Our conclusion is further supported by the legislative purpose of § 51-183b. Section 51-183b was amended "in order to reduce delay and its attendant costs, [and] imposes time limits on the power of a trial judge to render judgment in a civil case. The origin of the section may be traced to chapter 3 of the Public Acts of 1879. Spelke v. Shaw, 117 Conn. 639, 643, 169 A. 787 (1933)." Waterman v. United Caribbean, Inc., supra, 215 Conn. at 691, 577 A.2d 1047. The 1981 amendment to § 51-183b shortened the time period allowed for judges to render judgment from eight months to 120 days from the completion of the trial. See Public Acts 1981, No. 81-52.

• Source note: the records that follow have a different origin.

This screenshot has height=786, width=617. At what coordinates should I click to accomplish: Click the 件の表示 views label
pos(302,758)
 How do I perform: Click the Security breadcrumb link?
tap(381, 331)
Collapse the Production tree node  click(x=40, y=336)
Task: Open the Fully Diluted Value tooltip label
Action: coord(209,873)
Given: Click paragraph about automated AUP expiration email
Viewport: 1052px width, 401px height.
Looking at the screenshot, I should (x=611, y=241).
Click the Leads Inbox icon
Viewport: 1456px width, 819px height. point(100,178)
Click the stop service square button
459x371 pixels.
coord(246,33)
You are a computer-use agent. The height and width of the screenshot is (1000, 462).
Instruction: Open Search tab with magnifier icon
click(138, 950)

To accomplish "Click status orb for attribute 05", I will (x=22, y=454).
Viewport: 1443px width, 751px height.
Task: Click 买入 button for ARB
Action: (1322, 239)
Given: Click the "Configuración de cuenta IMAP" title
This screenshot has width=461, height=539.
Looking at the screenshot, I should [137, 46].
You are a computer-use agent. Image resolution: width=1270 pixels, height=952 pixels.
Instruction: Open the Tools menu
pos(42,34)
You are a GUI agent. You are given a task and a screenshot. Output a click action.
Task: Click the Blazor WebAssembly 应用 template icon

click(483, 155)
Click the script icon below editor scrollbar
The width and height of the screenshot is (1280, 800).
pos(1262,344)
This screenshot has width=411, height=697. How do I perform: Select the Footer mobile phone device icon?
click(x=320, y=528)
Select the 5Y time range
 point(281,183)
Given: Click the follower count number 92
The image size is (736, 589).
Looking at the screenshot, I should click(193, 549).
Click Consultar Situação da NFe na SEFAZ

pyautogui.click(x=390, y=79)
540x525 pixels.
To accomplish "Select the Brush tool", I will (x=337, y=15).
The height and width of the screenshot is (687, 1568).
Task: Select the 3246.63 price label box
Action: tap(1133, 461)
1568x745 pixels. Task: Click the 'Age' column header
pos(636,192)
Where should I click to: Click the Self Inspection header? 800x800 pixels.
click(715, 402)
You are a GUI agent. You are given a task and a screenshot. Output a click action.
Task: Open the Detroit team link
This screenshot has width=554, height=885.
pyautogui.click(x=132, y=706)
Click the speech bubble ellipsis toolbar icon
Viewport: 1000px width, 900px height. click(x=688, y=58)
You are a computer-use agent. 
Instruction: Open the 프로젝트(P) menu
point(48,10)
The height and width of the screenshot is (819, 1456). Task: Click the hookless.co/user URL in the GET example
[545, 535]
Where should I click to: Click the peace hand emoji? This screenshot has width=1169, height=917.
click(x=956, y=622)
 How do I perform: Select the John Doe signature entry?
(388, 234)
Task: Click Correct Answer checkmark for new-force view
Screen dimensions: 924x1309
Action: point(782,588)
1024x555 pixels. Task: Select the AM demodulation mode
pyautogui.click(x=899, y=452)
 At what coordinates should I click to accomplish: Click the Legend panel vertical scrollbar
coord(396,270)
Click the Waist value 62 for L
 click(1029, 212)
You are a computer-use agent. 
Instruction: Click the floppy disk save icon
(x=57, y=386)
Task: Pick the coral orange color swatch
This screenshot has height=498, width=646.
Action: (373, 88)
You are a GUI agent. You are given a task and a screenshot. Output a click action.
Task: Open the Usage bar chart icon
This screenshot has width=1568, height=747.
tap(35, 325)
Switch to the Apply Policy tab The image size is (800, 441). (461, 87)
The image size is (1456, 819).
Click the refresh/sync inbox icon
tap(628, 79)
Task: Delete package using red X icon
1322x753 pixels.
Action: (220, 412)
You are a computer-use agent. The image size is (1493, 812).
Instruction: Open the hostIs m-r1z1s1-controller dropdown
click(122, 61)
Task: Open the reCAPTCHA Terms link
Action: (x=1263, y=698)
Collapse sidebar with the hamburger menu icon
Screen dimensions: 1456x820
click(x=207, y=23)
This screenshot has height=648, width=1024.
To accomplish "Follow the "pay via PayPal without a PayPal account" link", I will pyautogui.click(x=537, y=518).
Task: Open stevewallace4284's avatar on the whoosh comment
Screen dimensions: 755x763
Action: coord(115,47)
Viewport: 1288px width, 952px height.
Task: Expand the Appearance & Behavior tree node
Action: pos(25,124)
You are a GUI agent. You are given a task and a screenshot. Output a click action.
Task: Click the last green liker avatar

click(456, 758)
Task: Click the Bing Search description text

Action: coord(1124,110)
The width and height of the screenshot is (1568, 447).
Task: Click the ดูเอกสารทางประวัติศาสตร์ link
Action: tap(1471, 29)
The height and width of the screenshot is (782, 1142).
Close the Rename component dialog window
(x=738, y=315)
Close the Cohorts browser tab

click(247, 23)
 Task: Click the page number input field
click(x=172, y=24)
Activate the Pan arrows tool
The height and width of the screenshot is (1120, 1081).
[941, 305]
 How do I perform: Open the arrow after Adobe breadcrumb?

The general purpose of § 51-183b, therefore, is to reduce delay in the trial courts. This purpose would be frustrated by the requirement that a memorandum of decision be issued within 120 days after completion of trial, a requirement beyond those enumerated by the rules of practice. Moreover, it would appear to be unnecessary. First, a memorandum of decision is most helpful when a case is appealed, and many cases are never appealed. Second, the demand for a memorandum of decision in all cases where judgment is rendered, beyond what is required by the rules of practice, would further tax the already overburdened trial courts. A trial judge would feel compelled to deliver a memorandum of decision in all cases, even those cases in which an elaborate explanation is not warranted because of the simplicity of the issues, or for other reasons, which could delay other memoranda that truly need to be written. Third, the threat of overloading the docket with new trials because the trial court had lost jurisdiction over the parties when a judgment had been rendered, but when a memorandum of decision had not been issued, would also frustrate the utility of the statute. The purpose of the statute, therefore, would be hampered by the Appellate Court's decision.

Although we recognize the concern of the Appellate Court, that appellate rights might be compromised, we note that there are provisions in the appellate procedure section of the rules of practice that ameliorate this concern. For example, an appellant may file a motion for an extension of time to appeal pursuant to Practice Book § 4040, 7...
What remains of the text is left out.